きっと、社交辞令ではなく、本気で寄り添うつもりでかけている言葉であると思いますが、実はこの「何でも聞いてね」は親切ではない対応です。
部下や後輩も持つ方でかかわりに悩まれている方のヒントになればと思います。
優しさは誰のため?
働き始めて部下や後輩を持つことになった人、管理者となった人が抱える悩みは部下や後輩の育成ではないでしょうか。
今回はコーチングの視点で部下や後輩のかかわり方についてお話ししてみたいと思います。
できることなら人間関係において多くの人が「素敵な人」と思われたいと思うはずです。自分の部下や後輩から慕われる上司や先輩になれたら気持ちがいいですよね。
でも、そんな優しい素敵な上司や先輩を目指して頑張っているのに、相手は何だか心を開いていない気がする、そんな方もいらっしゃるのではないでしょうか。
もしかして、「わからないことは何だって相談してね」とか「いつでも相談のるよ」なんて声かけをしていませんか?

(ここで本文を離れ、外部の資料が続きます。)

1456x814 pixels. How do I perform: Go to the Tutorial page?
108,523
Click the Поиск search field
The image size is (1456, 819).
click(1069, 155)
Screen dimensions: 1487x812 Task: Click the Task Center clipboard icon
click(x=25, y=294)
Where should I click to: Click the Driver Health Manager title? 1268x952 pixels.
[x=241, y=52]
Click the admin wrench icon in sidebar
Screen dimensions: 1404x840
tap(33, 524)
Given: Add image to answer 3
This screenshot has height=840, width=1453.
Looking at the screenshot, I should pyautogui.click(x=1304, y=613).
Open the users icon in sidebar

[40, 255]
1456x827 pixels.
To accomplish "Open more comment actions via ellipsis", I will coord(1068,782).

この声かけ、実は親切そうに見えて結構部下や後輩は戸惑ってしまう声かけなんです。
「そんなことはない、本気で何だって一緒に考える気持ちでいる」
そう反論されるかもしれません。
こんなこと思ったりしませんか?
どんなことでも聞いてくる部下や後輩に
「なんでも聞いてきてえらいな、そして私もそれに答えてあげれる。だから彼、彼女は伸びるんだよね。お互いにモチベーションが高めあえる関係ね」
一方、
「私は些細なことだって何でもあなたと向き合う姿勢なのに、何一つ質問しないあの部下、後輩はだからダメなのよ」
きっと、何でも相談に乗るというのは本当だと思います。
しかし、実は部下や後輩の多くはそもそも質問の仕方がわからない、まだ何に悩んでいるかがしっかりと理解できていないことに悩んでいることが多いのです。
だから「何でも聞いてね」には何を質問したらいいかがわからないのです。
そして質問できる部下や後輩はもはや情報収集力があり、あなたがいなくても問題解決ができるスキルを身につけている可能性も高いのです。
少しきつい言い方をすると「何でも聞いてね」は誰にでも言える言葉であり、個々に対して向き合ってない自分に優しい声かけです。
部下や後輩を育成するのであれば、ほんの少しでもいいのでその相手と個として向き合う姿勢を示すことが大切です。
個人をしっかり観察していれば、例えば「営業の後には少し話す時間を持とう」だとか「書類をお客に送る前には私に見せてね」と具体的な声かけができます。
そうすれば今まで質問したくてもできなかった部下や後輩があなたに声をかけてくる頻度が増えるはずです。
もちろん、言葉だけでなく態度も大切なので話すときは先輩、後輩のスタンスではなく対等を心がけることも大切ですね。
何だか、上司、先輩は気を使うことが増えるので辛いですね。
それでもやっぱり寄り添った部下や後輩が成長する姿は嬉しいですよね。
そう感じる方は素敵な上司になれると思います。
思いが通じる言葉にちょっと変えてみる、たったその工夫で今が変化し始めます。
明日あなたは部下、後輩になんて声かけをされますか?
本日もお読み頂きましてありがとうございました。